Since Hanson wrote the article, the Muslim Brotherhood made substantial gains in Egyptian elections, Shi'ite fundamentalists won in Iraq, and Hamas triumphed in Palestine. For this reason, the following comments merit particular attention:
5. In the case of the Muslim world, there is nothing inherently incompatible between Islam and democracy. Witness millions in India, Malaysia, Indonesia, and Turkey who vote. Such liberal venting may well explain why those who blow up Americans are rarely Indian or Turkish Muslims, but more likely Saudis or Egyptians. The trick is now to show that Arab Muslims can establish democracy, and thus the Palestine and Iraq experiments are critical to the entire region.
It is not a neocon pipedream, but historically plausible that a democratic Israel, Palestine, Turkey, Afghanistan, and Iraq can create momentum that Egypt, Saudi Arabia, Lebanon, and eventually even a Syria or Iran would find hard to resist. Saudi Arabia's ballyhooed liberalization, Mubarak's unease about his successor, Libya's strange antics, Pakistan's revelation about nuclear commerce, and the Gulf States' talk of parliaments did not happen in a vacuum, but are rumblings that follow from fears of voters in Afghanistan and Iraq — and a Mullah Omar dethroned and Saddam's clan either dead or in chains.


Re: Thus Spake Hanson
Anyway, if he doesn't explicitly make the equation of democracy and elections, and his writing is "muddy," how are you entitled to make the equation on his behalf? Where is evidence of the equation coming from apart from the fact that it would help your thesis to assert an equation? And if all of this is so unclear, how can it be clear that Hanson can be saddled with the Hamas election results?
The claim I made about Hanson's view flows directly from what he explicitly says in that paragraph: I deliberately offered about as literal an interpretation of what he said as can be produced. He says that democracy itself "offers" protection to minority rights: he doesn't say "leads to," but "offers." It offers such protection in his view because the democracy itself includes such protection: protection of minority rights is part of what "democracy" is on his understanding.
So you're just wrong that the paragraph "says nothing of the sort". It says exactly what I've ascribed to it, no more and no less. Perhaps he should have said more, but to criticize him as you've done is to ignore what he actually did say.
What I find odd about discussion at Liberty & Power is that you're all so eager to go after Hanson to pin the election results on him when it's hardly clear from the evidence that one can do so. Click around a bit, and you'll find someone closer to home applauding the election results in advance: Mark LeVine.
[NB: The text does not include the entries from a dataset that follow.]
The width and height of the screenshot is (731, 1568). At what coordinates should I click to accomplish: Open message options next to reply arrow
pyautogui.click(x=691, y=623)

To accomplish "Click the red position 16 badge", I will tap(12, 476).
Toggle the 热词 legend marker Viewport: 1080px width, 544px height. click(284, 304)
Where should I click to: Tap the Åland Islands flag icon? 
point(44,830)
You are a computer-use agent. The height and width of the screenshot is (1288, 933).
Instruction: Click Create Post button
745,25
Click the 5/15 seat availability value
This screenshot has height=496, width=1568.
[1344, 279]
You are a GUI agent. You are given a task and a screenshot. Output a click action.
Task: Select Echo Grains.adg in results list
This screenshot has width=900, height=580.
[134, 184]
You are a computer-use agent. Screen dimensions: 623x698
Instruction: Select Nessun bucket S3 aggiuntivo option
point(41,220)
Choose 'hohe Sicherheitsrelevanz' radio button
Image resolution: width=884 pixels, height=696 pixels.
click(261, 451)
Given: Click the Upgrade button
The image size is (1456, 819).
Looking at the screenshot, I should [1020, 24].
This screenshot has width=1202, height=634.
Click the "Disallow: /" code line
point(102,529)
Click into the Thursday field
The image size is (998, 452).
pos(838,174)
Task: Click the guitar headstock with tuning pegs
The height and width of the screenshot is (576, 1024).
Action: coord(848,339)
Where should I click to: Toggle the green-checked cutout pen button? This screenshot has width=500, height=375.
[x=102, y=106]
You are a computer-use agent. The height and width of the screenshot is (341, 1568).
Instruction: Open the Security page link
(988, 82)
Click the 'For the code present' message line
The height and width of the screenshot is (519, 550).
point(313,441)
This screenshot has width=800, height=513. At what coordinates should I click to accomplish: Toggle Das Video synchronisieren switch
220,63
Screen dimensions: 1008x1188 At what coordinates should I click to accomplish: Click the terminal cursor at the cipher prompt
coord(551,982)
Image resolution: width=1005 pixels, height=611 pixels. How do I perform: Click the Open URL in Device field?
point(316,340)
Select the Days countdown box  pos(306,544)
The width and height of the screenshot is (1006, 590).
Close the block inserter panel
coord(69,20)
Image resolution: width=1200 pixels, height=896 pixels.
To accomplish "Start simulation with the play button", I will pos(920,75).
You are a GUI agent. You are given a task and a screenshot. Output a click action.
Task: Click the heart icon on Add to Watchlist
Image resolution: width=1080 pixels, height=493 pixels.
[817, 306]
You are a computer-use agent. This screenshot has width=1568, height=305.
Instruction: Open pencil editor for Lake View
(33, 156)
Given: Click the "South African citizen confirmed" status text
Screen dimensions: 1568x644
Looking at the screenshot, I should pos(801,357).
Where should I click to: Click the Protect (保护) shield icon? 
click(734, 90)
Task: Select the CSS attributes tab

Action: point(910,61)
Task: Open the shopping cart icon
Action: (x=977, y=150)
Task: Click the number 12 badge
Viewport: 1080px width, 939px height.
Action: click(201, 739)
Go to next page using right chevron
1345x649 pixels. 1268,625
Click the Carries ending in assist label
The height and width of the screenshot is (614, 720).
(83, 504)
For all of the criticism of Hanson, I haven't seen a word of criticism for that. I don't understand the omission.
Thus Spake Hanson
But it is one thing to say that he is unclear. It is another thing to attribute the view to him that you do. You say he shows little or no concern for minority rights, but that contradicts the last passage of his article:
This passage clearly implies that in the sense he has in mind, "democracy" presupposes rights of some kinds--free speech rights and minority rights against majority rule. Maybe he should show more concern for rights, but this passage is not consistent with your claim that "he shows little or no concern" for minority rights.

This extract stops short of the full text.